Jonathan R. Strosberg, MD, associate professor at H. Lee Moffitt Cancer Center, discussed pasireotide as a potential treatment for patients with neuroendocrine tumors (NETs). He said “Pasireotide is a somatostatin analog similar to octreotide (Sandostatin) and lanreotide (Somatuline). However, pasireotide targets 4 out of the 5 somatostatin receptor subtypes, which may provide it with an advantage over the other 3 agents. Thus far, there has not been enough evidence showing that pasireotide has a progression-free survival benefit over the other 2 therapies. It is also associated with hyperglycemia. Pasireotide may be an appropriate choice for patients in later lines of therapy. In the future, he envisions that patients could be selected for therapy based on their somatostatin receptor profile.”
New Somatostatin Analogue – Veldoreotide (COR-005)
Updated 14 Dec 2017. There is another new drug in the pipeline currently known as Veldoreotide or COR-005 (although I can see the term ‘Somatoprim’ used on other searches). COR-005 is an investigational SSA in phase 2 development for treatment of patients with Acromegaly. Although the page on the manufacturer’s website does not mention NETs, an announcement of its progress has just been made at the Endocrine Society’s annual conference for 2016. The announcement states that the drug has “potential additional applications in Cushing’s syndrome and neuroendocrine tumors”. COR-005 targets somatostatin receptors 2, 4 and 5. Read about the drug here.
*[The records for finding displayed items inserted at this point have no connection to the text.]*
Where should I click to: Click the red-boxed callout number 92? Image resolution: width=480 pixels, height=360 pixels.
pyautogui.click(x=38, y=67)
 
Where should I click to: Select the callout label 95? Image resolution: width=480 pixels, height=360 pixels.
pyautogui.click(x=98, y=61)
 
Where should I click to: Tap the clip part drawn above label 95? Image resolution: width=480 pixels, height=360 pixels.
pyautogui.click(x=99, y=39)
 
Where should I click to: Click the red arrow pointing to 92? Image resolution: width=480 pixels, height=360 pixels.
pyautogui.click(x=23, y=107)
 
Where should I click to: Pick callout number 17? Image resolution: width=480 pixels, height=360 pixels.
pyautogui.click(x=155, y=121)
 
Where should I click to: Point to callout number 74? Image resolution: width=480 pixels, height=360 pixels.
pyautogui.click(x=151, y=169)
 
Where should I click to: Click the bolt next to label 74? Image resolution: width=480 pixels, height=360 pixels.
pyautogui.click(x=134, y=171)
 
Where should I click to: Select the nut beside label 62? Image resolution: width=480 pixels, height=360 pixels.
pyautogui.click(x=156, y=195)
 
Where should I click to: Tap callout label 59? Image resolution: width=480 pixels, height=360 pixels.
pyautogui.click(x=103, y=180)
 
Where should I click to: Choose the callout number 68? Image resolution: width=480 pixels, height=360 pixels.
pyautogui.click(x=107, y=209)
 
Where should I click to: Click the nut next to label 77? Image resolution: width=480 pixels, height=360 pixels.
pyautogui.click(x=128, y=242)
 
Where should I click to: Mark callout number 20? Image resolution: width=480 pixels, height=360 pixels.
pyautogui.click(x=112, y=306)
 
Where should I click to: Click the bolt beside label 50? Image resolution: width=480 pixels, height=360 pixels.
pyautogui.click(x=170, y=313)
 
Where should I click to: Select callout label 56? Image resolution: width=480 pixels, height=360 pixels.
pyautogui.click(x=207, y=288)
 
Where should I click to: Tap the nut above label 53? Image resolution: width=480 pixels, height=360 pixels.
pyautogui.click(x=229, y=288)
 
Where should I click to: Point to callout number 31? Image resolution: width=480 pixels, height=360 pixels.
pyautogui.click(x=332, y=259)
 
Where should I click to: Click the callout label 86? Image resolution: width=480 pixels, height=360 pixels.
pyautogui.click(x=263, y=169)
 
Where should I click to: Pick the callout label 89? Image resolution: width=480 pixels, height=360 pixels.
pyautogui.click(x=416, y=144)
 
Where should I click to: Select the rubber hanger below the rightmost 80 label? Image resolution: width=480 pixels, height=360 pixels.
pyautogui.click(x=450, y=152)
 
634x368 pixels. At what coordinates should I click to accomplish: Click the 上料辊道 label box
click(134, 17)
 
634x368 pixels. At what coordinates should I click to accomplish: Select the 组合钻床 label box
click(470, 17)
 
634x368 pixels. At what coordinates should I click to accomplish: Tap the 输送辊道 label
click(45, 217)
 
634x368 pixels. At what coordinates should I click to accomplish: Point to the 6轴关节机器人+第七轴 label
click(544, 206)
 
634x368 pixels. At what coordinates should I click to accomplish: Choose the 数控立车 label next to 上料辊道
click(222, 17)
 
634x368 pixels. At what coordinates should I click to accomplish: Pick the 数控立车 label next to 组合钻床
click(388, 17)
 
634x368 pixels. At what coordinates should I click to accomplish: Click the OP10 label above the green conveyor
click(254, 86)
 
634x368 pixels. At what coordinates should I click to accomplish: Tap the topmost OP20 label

COR-005 has received orphan drug designation (only for Acromegaly) in the US and EU. There is not enough data to understand how this might benefit NETs and what the differences would be. Hopefully, an update will be available later which will result in an update to this post.
For those interested in Cushing’s Syndrome, (hypercortisolism or high levels of cortisol), the same manufacturer working on Veldoreotide is also working on a new drug in Phase 3 trials known as RECORLEV™ (Levoketoconazole). Not actually a somatostatin analogue, rather it’s a cortisol synthesis inhibitor
This information is provided for information only. There is no intent to indicate at this point that these new drugs will eventually be approved for NETs. However, it’s another indication that people are working on new treatments which might end up being available at some stage.
The pipeline for new treatments and methods of delivery continues to grow!